While the wheels of justice turn slowly, development continues on Barbuda.

In August, the Department of Environment sent a compliance notice to the Barbuda Ocean Club developers, saying “work was not being conducted in accordance with the conditions of approval for application”. 

It noted that development “has reversed the wetland mitigation actions previously in place and damaged the historic dune and may have historic palmetto vegetation”.

In October, the high court issued an injunction to the developers to stop all work at Palmetto Point after an action brought by the ouncil.

Days later, drone images showed heavy machinery moving large volumes of sand, according to GLAN.

Mr Wilshaw said work being carried out by the developers is not party to the court process and that it was PLH who had initially sought an injunction “to halt the illegal sand mining… on PLH’s leased land”.

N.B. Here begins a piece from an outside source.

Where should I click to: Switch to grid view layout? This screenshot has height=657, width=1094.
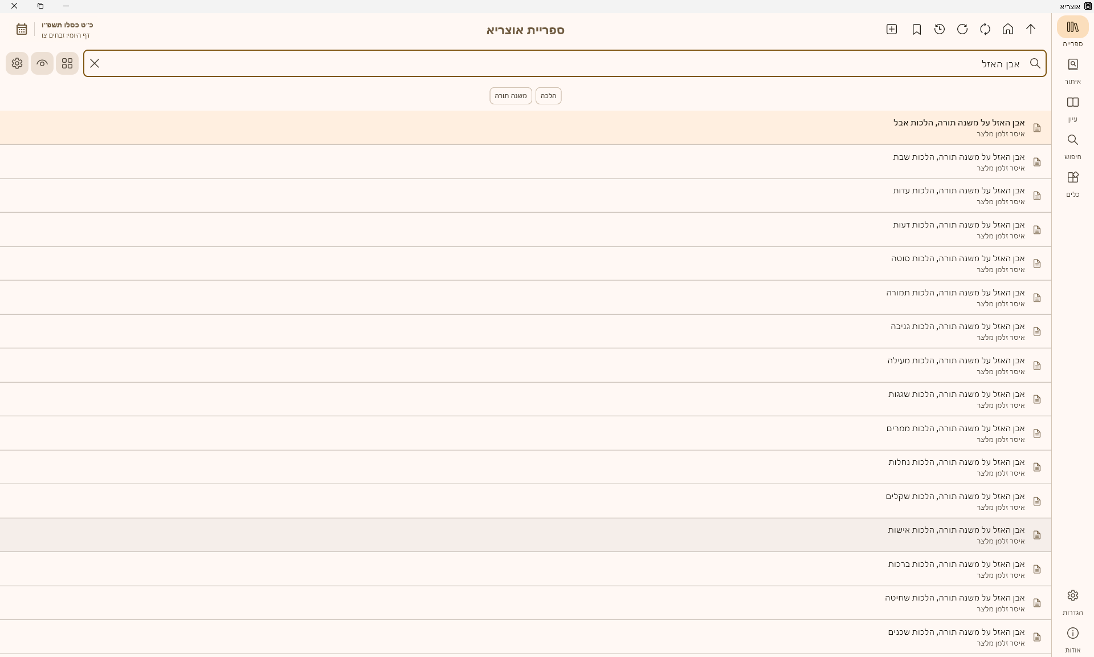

He added: “This is in line with our stringent efforts to protect the environment, and restore the dunes that have been mined. Furthermore, we welcome public scrutiny of the project."

In September, two Barbuda Council members were arrested for trespassing and failing to wear masks when they tried to enter the site to see if the developers were complying with environmental rules. The cases are on hold pending the outcome of the injunction. 

Three years after the hurricane, Mr Walker says that Barbuda has struggled to get back on its feet and that people try not to become frustrated with the slow process and lack of support.

“The government [of Antigua and Barbuda] refused to rebuild the primary school, so we repaired it ourselves," he said. “The little clinic was repaired in August of this year. But we're still without a bank, the electricity goes off every day.”

He said that Barbudans are not wholesale against hotel projects or economic development but that projects must work in harmony with the way of life on the island.

“These models are all over," he said. "Go to the Bahamas, Jamaica, they're all the same. But these are huge populations, Barbuda has 1800 people. The development model has to be one that doesn't destroy our culture, destroy our heritage, that's all we're saying.

He added: ”I think Barbudans are a very resilient people and we will continue to fight for equal rights and justice."